DEVA Partisinde 'Andımız' istifası! 'Hayvani ihtiyaç' demişti
Genel Başkanlığını Ali Babacan'ın yaptığı DEVA Partisi'nde 'Andımız' istifası yaşandı. Geçtiğimiz günlerde sosyal medyada Andımız için 'hayvani ihtiyaç' tanımlaması yapan DEVA Partisi İstanbul il yöneticisi Beytullah Aksoy partisinden istifa ettiğini duyurdu.
DEVA Partisi'nde yaşanan 'Andımız' tartışmasında istifa geldi. Partinin İstanbul il yöneticilerinden Beytullah Aksoy, geçtiğimiz günlerde Andımız ile ilgili yaptığı paylaşım nedeniyle hem partisinde hem ülke genelinde büyük tepki toplamıştı. O tartışma ve tepkilerin ardından Beytullah Aksoy, partisinden istifa ettiğini duyurdu.

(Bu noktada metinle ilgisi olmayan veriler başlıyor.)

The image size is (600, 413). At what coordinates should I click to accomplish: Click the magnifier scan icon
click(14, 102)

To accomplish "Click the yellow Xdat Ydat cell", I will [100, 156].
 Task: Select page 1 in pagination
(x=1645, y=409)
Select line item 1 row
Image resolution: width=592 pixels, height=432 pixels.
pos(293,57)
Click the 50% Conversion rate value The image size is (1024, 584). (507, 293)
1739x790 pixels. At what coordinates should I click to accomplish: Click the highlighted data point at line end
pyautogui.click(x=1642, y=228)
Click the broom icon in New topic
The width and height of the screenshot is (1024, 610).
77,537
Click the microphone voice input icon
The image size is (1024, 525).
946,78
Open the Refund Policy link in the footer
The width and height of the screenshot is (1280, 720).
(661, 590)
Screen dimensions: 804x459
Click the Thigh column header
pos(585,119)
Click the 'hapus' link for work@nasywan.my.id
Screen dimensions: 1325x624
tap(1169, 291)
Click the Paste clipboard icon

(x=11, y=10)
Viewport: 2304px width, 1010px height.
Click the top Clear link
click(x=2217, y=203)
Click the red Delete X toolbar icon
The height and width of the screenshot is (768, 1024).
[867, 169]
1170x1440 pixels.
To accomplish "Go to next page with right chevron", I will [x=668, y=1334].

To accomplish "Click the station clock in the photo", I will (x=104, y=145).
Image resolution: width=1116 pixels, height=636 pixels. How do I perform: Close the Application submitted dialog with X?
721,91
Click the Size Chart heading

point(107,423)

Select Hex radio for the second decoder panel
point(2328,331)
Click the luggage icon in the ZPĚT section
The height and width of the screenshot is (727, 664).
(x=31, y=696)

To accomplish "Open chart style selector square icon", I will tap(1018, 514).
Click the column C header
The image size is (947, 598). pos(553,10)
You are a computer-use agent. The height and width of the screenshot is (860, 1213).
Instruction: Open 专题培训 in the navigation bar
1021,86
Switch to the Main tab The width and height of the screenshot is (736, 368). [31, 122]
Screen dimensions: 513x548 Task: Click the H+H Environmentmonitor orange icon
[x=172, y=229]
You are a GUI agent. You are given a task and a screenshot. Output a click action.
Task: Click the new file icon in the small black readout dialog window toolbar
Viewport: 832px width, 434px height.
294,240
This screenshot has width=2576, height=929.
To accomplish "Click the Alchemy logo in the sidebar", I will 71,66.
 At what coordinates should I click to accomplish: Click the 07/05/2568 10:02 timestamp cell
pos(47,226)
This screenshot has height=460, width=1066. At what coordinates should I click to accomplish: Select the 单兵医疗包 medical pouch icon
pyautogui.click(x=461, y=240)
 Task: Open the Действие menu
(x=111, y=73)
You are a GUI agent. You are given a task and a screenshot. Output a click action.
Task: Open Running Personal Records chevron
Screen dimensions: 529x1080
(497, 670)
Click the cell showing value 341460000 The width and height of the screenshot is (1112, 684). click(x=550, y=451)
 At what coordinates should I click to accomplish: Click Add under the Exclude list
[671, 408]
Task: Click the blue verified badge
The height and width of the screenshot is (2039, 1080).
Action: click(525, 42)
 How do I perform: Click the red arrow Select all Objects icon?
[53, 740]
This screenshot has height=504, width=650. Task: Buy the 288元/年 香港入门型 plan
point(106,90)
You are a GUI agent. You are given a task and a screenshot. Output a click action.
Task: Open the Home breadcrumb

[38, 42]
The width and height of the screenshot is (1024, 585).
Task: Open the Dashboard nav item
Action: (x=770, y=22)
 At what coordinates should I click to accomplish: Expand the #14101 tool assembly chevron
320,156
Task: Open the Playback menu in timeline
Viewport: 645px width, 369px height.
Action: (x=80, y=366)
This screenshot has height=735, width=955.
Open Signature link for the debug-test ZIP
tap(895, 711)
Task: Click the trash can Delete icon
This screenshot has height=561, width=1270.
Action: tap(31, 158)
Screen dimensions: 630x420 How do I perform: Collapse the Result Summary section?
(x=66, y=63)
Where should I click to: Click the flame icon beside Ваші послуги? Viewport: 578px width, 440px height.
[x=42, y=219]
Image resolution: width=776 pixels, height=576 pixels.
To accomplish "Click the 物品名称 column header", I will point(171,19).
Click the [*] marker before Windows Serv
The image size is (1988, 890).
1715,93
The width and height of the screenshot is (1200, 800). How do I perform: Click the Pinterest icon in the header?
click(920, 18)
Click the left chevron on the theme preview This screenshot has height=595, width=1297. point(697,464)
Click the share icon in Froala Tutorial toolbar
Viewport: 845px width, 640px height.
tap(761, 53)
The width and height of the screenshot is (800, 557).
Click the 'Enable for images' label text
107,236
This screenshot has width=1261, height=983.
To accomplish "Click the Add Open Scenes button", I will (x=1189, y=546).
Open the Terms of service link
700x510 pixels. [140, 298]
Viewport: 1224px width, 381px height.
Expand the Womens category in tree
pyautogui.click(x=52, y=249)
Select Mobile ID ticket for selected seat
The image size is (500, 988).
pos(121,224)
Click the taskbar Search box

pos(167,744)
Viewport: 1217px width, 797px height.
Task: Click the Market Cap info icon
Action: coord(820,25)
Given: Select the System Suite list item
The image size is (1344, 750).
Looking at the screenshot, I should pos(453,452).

'HAYVANİ İHTİYAÇ' İSTİFASI
Genel Başkanlığını Ali Babacan yaptığı DEVA Partisi'nin İstanbul il yöneticilerinden Beytullah Aksoy, "Andımız" ile ilgili şu ağır ifadeleri kullanmıştı: "Bir Türk için her sabah ben Türk’üm diye bağırmak ancak hayvani bir ihtiyacı tatmin edebilir. Bir toplum, hayvani ihtiyaçlarını önceliklendiren bireylerden oluşursa orada zihinsel gelişimden söz edilemez"
Aksoy'un paylaşımının ardından tartışmalar yaşandı. Tepkiler sürerken, Aksoy sosyal medya hesabından yaptığı paylaşımda, özür diledi ve partisinden istifa ettiğini duyurdu.
ÇOK ÖZÜR DİLERİM ÜZGÜNÜM
Aksoy, DEVA Partisinden istifasına dair bir metni sosal medyadan paylaşırken "Çok özür dilerim. Gerçekten üzgünüm. İstifa ediyorum" notunu düştü.
Aksoy, istifa açıklamasında, "Her ne olursa olsun, bu itirazımı nezaket içinde dile getirmeliydim" dedi.
“Zorunlu din dersine de zorunlu anda da aynı anda karşı çıkabilen insanların sayısı umarım artar. Maalesef etrafımda bu ikisini yapabilen insan sayısı sandığımdan da azmış” ifadelerine açıklamasında yer verdi.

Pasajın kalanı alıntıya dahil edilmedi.